For all niche modelling experiments, we specified 200 models with a maximum of 1,000 iterations and a convergence limit of 0.01. The training data were input into GARP with a 50% training/50% testing internal data partition. The best subset procedure selected the best 20 models under a 10% hard omission threshold and a 50% commission threshold. The resulting ten best subset models were imported in ArcGIS and summated using the raster calculator function of the Spatial Analyst extension. This created a single cumulative raster file of model agreement for B. anthracis presence ranging from 0 (all models predict absence) to 10 (all models predict presence). The more models that predict presence for a given pixel, the higher the likelihood that the pixel can support B. anthracis.

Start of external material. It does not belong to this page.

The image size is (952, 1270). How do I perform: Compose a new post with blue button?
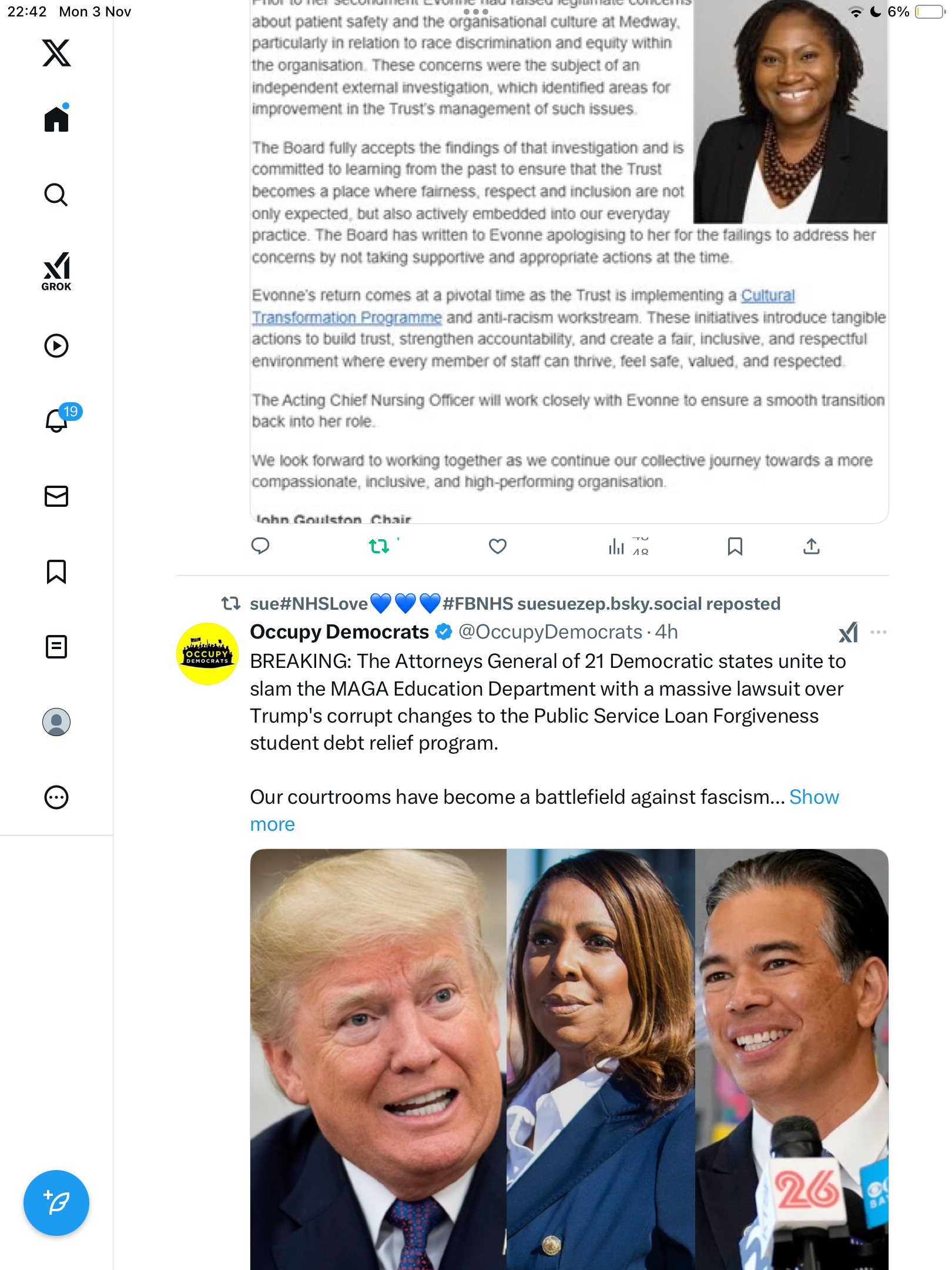click(56, 1203)
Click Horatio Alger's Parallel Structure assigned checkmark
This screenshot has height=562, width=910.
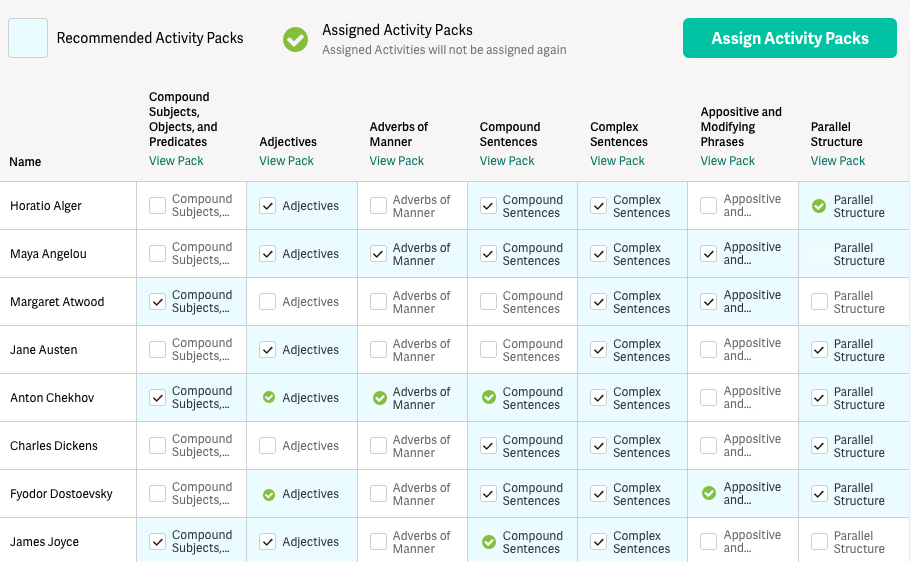click(x=819, y=206)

Rule types from the ten best models of the outbreak-soil experiment and the A1.a sub-lineage experiment were extracted with a python script (K.M. McNyset, US NOAA) and summarized to illustrate the relative numbers of each rule type. Dominant rules, or the subset of rules that together predict over 90% of the landscape, for each model were identified. We extracted the minimum and maximum values of range rules using the python script. When logit rules were identified, we extracted the range of values across the pixels predicted by that rule using the "Extract Values to Points" routine of the Spatial Analyst extension in ArcMap. Median minimum and maximum values for each variable were calculated in SAS (SAS 9.2, Cary, N.C.) and plotted as a bar graph. Differences in median and maximum values between experiments were assessed using Wilcoxon-Mann_Whitney test in SAS.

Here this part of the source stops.